Ivan PARVEV (Sofia) thematisierte zum Abschluß die Reichs-Sprachen, Nations-Zungen und das ›Matrjoschka-Prinzip‹. Die Bulgaren und die bulgarische Sprache im Osmanischen Reich und in der Habsburger Monarchie, 17.-18. Jahrhundert. In dem zum religiös und ethnisch völlig uneinheitlichen Osmanischen Reich gehörigen Bulgarien waren drei Sprachen dominierend, nämlich Bulgarisch als Muttersprache, Griechisch als unerläßliche Verkehrssprache der Kaufleute und Idiom der Orthodoxen Kirche sowie Türkisch als die Sprache, in der geherrscht wurde.

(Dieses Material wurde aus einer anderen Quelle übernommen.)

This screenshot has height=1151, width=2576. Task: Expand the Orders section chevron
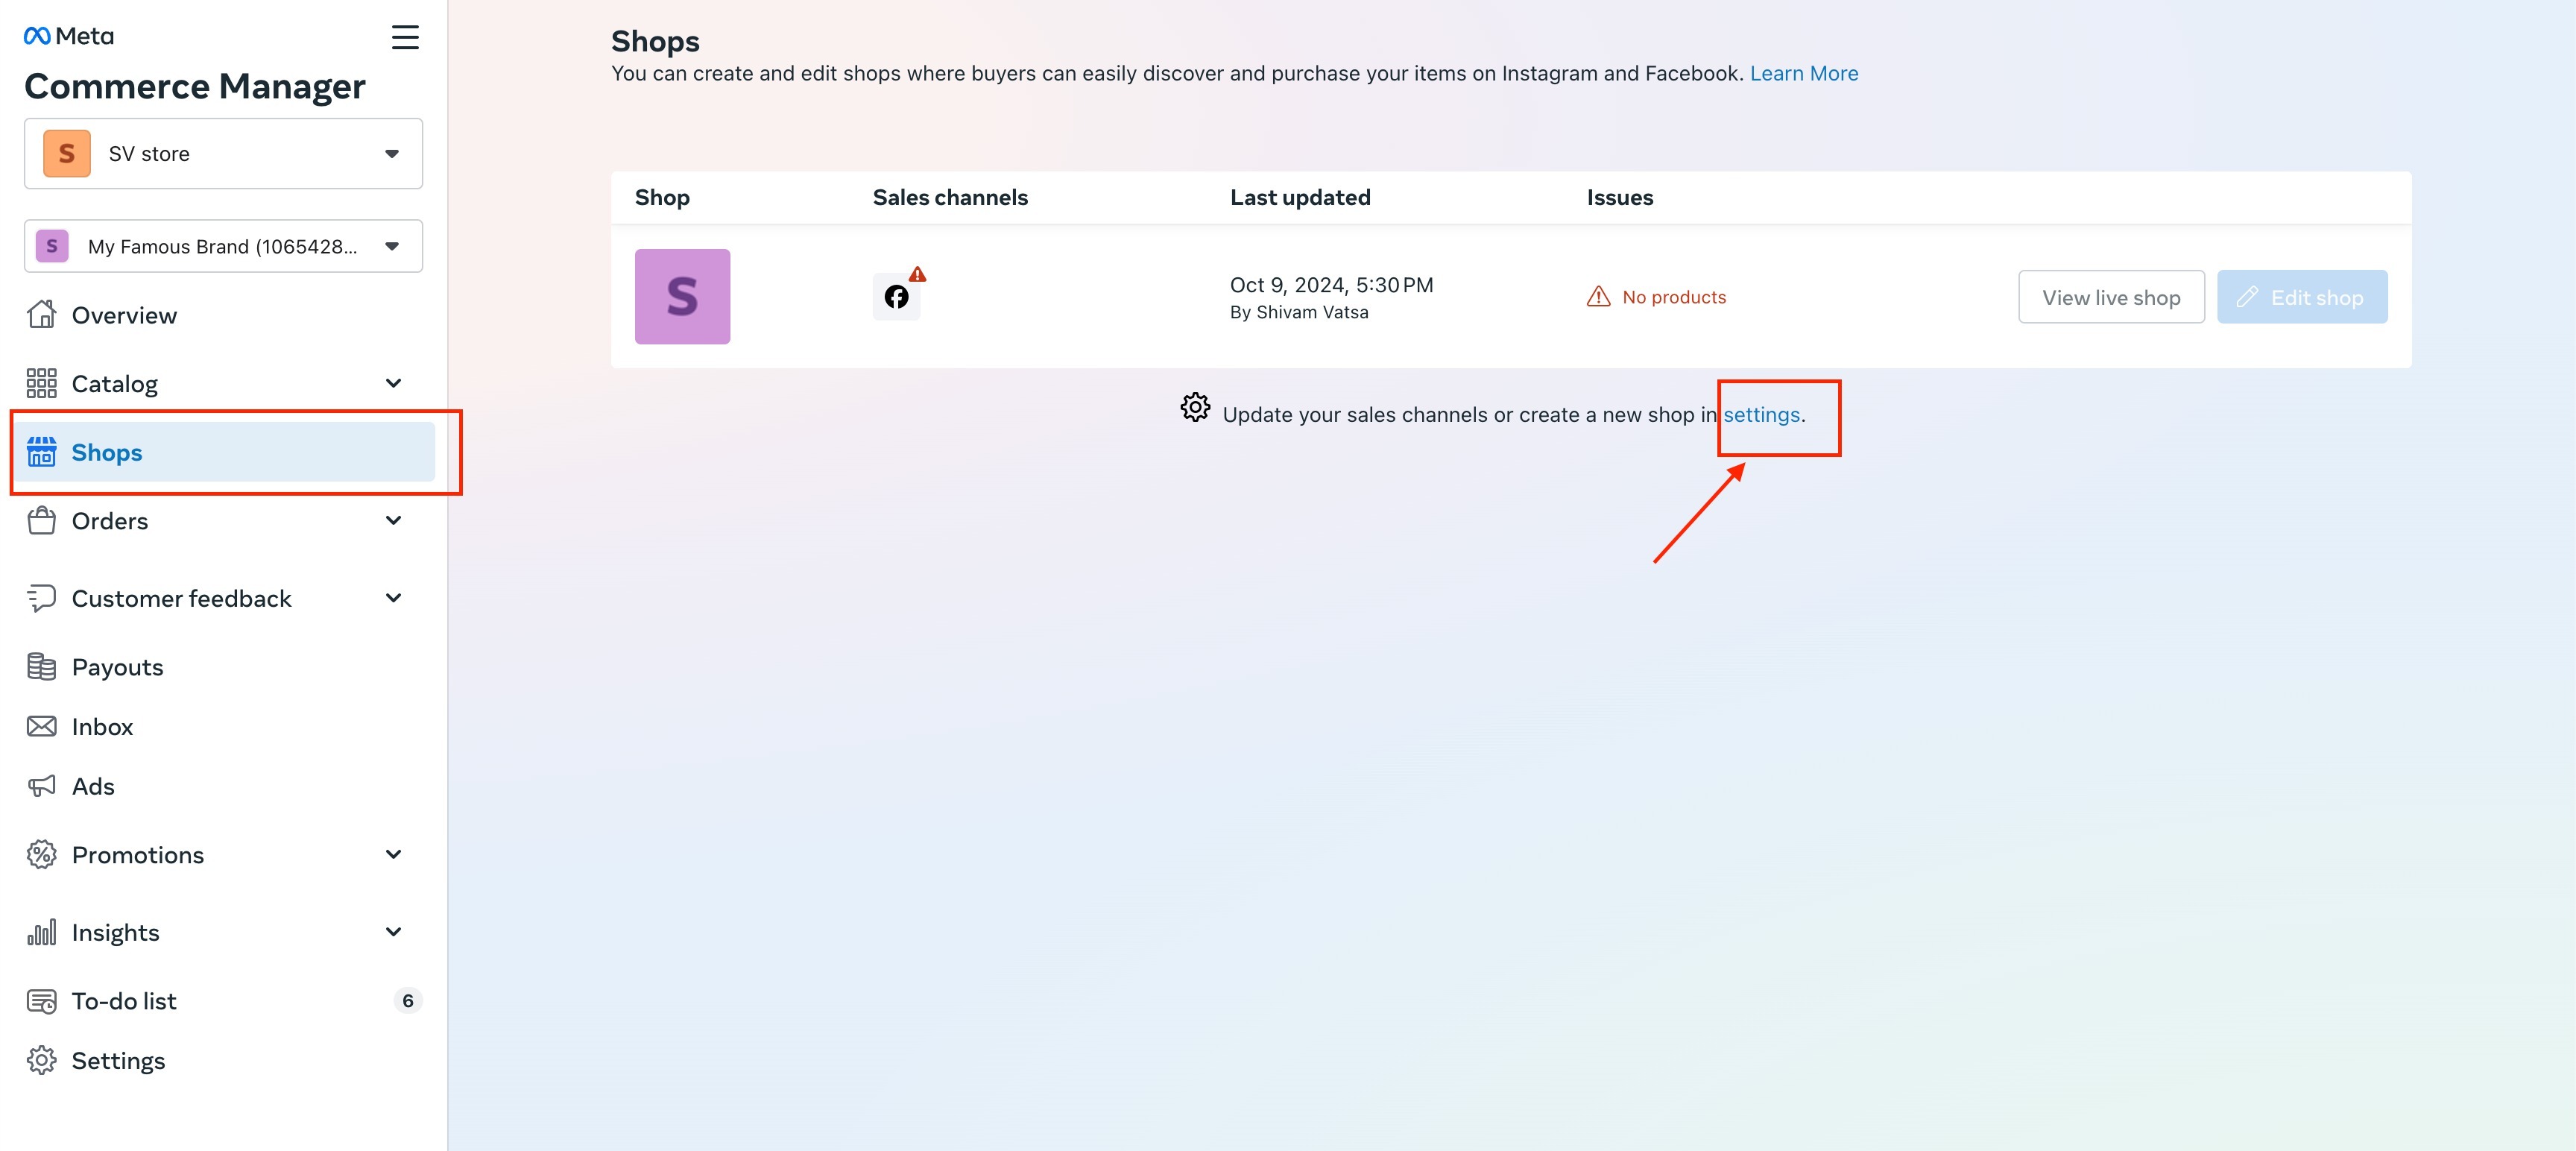pos(393,521)
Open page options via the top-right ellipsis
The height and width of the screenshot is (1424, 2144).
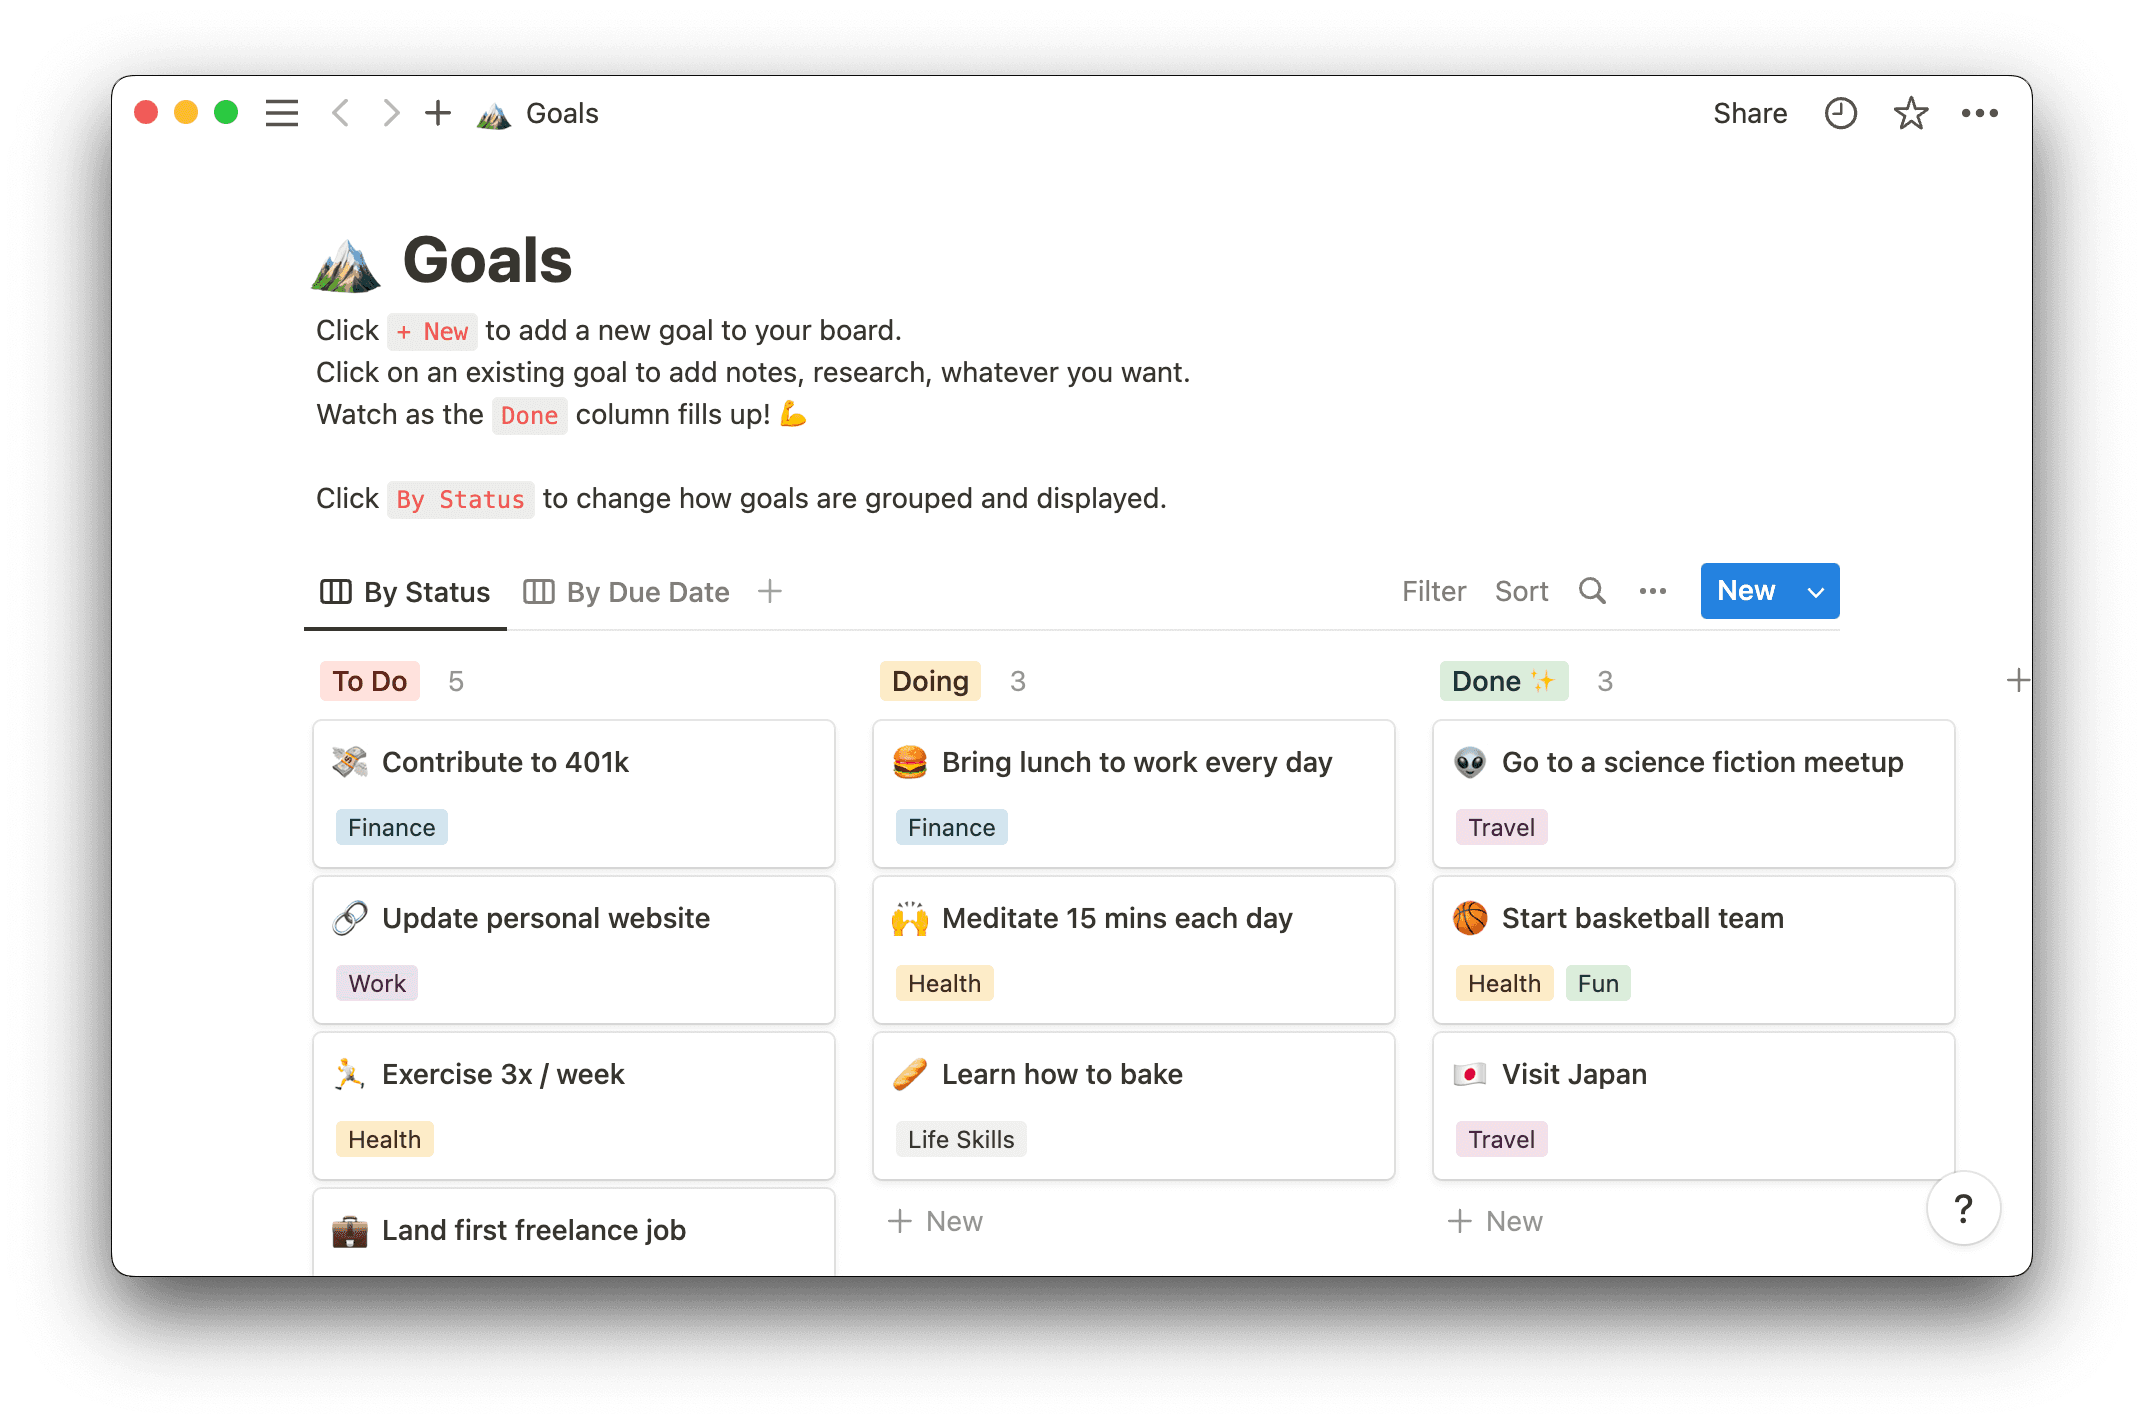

Auch die im Gebiet des Königreichs Ungarn ansässigen bulgarischen Exilgemeinden des 18. Jahrhunderts sprachen Bulgarisch als Muttersprache, übernahmen aber aus Loyalität zum Hause Habsburg auch das Deutsche, überdies spielte auch Latein im kirchlichen Gebrauch eine gewissen Rolle. Diese sprachliche Situation der Bulgaren begünstigte, so Parvev, die Herausbildung eines bulgarischen Nationalbewußtseins, doch hatte dafür die Religion eine zweifellos größere Bedeutung.

Ausgangspunkt der Überlegungen in der Schlußdiskussion war der frühneuzeitliche Staatsbegriff, bzw. der Apparat, dessen Herrschaft Sprache bedurfte, um Staatlichkeit auszubilden. Es wurde deutlich, daß der Konnex von Sprache und Politik, der die Bereiche der Religion, der Verwaltung und des Rechtes umfaßt, einen Schlüssel zum besseren Verständnis frühneuzeitlicher Herrschaftsverhältnisse darstellen kann. Damit wird auf die Komplexität der Beschreibung von Machtausübung und Machtverhältnissen insgesamt verwiesen. Eine Bilanz läßt der Forschungsstand aber noch nicht zu. Auch steckt die wechselseitige Ergänzung und Befruchtung von Geschichtswissenschaften und Linguistik erst in den Anfängen. Außerdem ist im frühneuzeitlichen Europa zwar häufig eine sprachpolitische Bewußtseinsbildung erkennbar, doch wurde selten die Brücke zur Praxis geschlagen.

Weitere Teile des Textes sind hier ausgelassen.